The package FOA, with or without the obligation to give reasons, is the more transparent and more appealing variation of FOA maximizing all the benefits of this type of arbitration. However, it is also the variation of FOA which could be more exposed to possible challenges. Hence, the analysis of the main drawback of this swift type of arbitration is focused on this type of FOA assessed against the 1958 NY Convention and the UNCITRAL Model Law (and a few national arbitration laws to test the concrete validity of such an assessment).
A package FOA award, that does not contain any reasons why one party’s offer was chosen over the other but simply ratifies the preferred offer in its entirety, might be easily subjected to a challenge at the seat of the arbitration to be set aside or to objections to its recognition and enforcement in a third country.
Even though the NY Convention does not prescribe the requirement of stating reasons upon which the award is based and Article 31(2) UNCITRAL Model Law allows the parties to agree that no reasons are to be given, in some jurisdictions the lack of reasons is per se a ground to annul the award. For example, Article 37 of the Spanish Arbitration Act provides that the award shall always state the grounds upon which it is based (unless it contains the settlement between the parties in the form of an award) and, pursuant to Article 823(5) of the Italian Civil Procedure Code, the award shall briefly give reasons. Conversely, other jurisdictions are silent on such a requirement (e.g. Section 31 Swedish Arbitration Act, dealing with the contents and form of an award, does not explicitly require the award to be reasoned).
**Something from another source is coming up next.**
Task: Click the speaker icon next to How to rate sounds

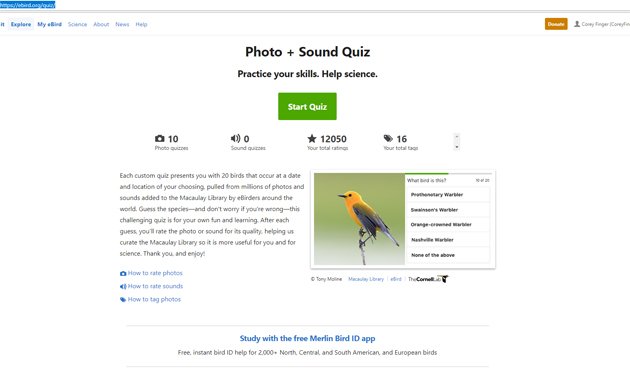Action: 123,286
Such an award could be also set aside because the arbitrators exceed their powers by choosing a draft award that fails to rule on the dispute on its entirety, (viz. infra petita exception, as per Article 34(2)(iii) and 36(a)(iii) UNCITRAL Model Law and Article V(1)(c) NY Convention). A consequence of having each party drafting its own award is that becomes improbable that it mention in its proposal the objections or counterclaims raised by the opposing party, unless it does so to rebut it. Hence, such an award could not fulfil arbitrator’s mandate to address every relevant issue of the dispute.
By the same token, it would be hard to show that a party was able to present its case since the award (drafted by the opposing party) is unlikely to include the arguments or counterclaims of the party whose draft award was not selected, thus making the award challengeable on the ground of Article 34(2)(ii) UNCITRAL Model Law or unenforceable on the grounds of 36(a)(ii) UNCITRAL Model Law and Article V(1)(b) NY Convention.
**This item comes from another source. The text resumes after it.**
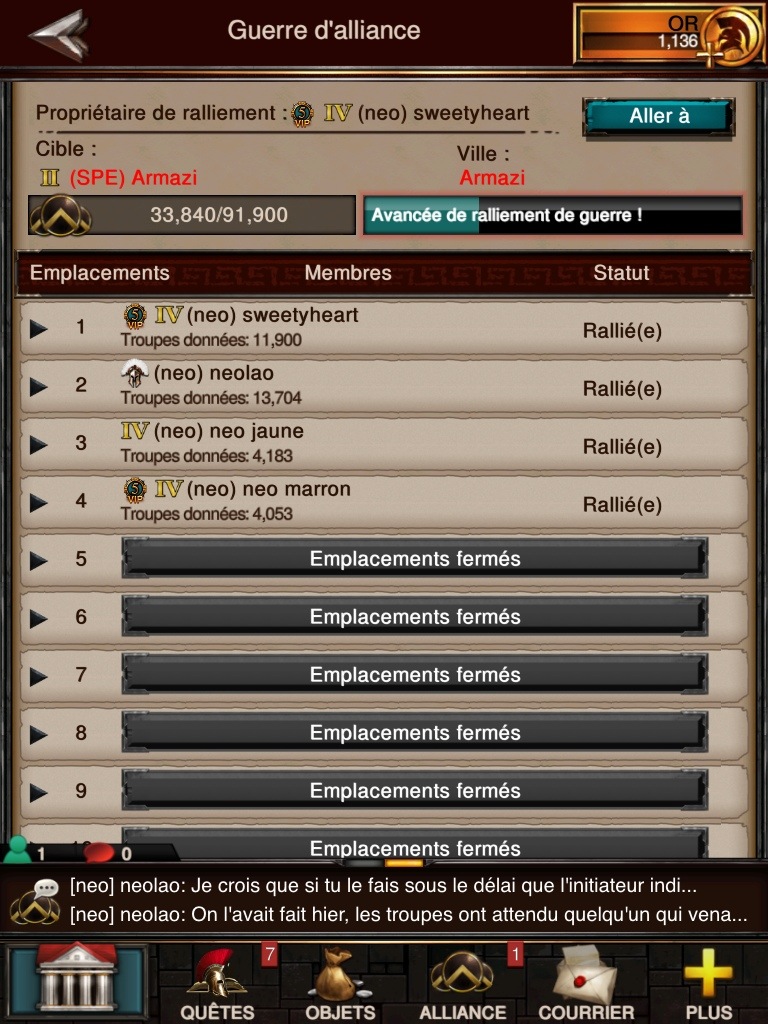Click the Aller à button

point(659,117)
Careful considerations should be given when drafting a package FOA clause whose ensuing award lacks written reasons. Attention should be paid to confining the remit of the tribunal, waiving explicitly the right of appeal against the award, and agreeing on the procedure and contents of the award.
Consequently, despite its almost instantaneous deliberative process, a package FOA requiring the tribunal to state at least some brief reasons should be preferred to avoid the above challenges or objections. The reasons given could be well confined to the appreciation of the evidence presented.
Undoubtedly, FOA may help arbitration institutions to regain the advantage in terms of lower costs as compared to State courts, an edge that arbitration is ostensibly losing. Could this FOA be a new feature to be added as an alternative procedure by leading arbitration institutions or could it maybe inspire the creation of a brand-new arbitration centre characterized by this seemingly cheaper, faster, and fairer process?